Checked on Uncle Charles, 4 miles south of town. His daughter and son-in-law had come in from Tyler, TX. He was fine. Had one tree on carport, 100 trees down in his yard. Two aunts on other side of family fine; trying to save freezers with generators. One lost one, trying desperately to save the other. Took them each five gallons of gas. More proud to see that than anything else.
On the trip back home, on 49 north to Jackson, saw maybe 15 separate National Guard Convoys, maybe 75 fuel tankers in all with them. Also saw 50-60 Indiana State Police cars around Jackson headed South. Thank you.
Saw incident command vehicles from Baltimore between Laurel and Ellisville, included fire department command, police command, ambulances and two FEMA vehicles. Thank you, too.
Monday morning at 8:30, waited in line for 45 minutes to get $30 limit of gas at $2.49 per gallon to get back to Arkansas. Ellisville had 7 p.m. curfew because of F'n looters. Guard, police, etc., letting in cars one at a time, in one way and out the other.
Most yards had fallen, but most, as I said before, were on the ground, not on houses. It was awful to see my hometown hit like that. But at the same time, it was a relief at the same town.
Will probably rent the house. That's what I should have already done, but it's hard to let go. If I rent it, I feel like I can't go back home.

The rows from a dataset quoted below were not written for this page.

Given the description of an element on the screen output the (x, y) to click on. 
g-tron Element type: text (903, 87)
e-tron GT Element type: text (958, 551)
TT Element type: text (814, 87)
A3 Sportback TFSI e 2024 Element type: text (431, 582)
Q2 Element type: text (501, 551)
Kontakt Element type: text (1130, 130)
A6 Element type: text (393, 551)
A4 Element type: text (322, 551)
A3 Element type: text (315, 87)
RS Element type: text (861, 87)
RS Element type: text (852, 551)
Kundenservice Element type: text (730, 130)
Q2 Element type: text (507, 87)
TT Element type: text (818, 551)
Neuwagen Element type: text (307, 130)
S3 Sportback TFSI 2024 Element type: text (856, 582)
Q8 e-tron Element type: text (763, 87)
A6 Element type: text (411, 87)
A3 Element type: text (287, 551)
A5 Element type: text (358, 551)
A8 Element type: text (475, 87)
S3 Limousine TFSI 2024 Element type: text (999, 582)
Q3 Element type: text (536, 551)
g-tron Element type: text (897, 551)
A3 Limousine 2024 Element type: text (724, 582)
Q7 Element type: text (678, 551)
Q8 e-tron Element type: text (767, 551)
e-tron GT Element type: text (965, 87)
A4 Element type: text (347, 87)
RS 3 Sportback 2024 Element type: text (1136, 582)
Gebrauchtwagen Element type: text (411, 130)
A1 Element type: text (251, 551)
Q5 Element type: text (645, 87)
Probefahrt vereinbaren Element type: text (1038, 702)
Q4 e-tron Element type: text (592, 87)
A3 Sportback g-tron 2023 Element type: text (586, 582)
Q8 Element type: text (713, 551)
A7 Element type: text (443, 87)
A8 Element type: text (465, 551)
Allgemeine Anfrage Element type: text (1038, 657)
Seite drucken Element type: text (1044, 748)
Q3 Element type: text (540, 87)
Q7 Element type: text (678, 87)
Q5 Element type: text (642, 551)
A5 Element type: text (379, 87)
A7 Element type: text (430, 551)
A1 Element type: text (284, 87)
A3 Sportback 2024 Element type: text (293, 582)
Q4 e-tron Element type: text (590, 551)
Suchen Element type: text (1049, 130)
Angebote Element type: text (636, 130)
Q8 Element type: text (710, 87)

My second cousin's brother-in-law and his wife are building a house. Supposed to be ready by end of the year, but now it will probably take longer. The house they were living in is now unlivable. They need a place to stay for about six months, I need somebody to live in the house and take care of it. That's the best thing I can do–let somebody take care of it for me for right now.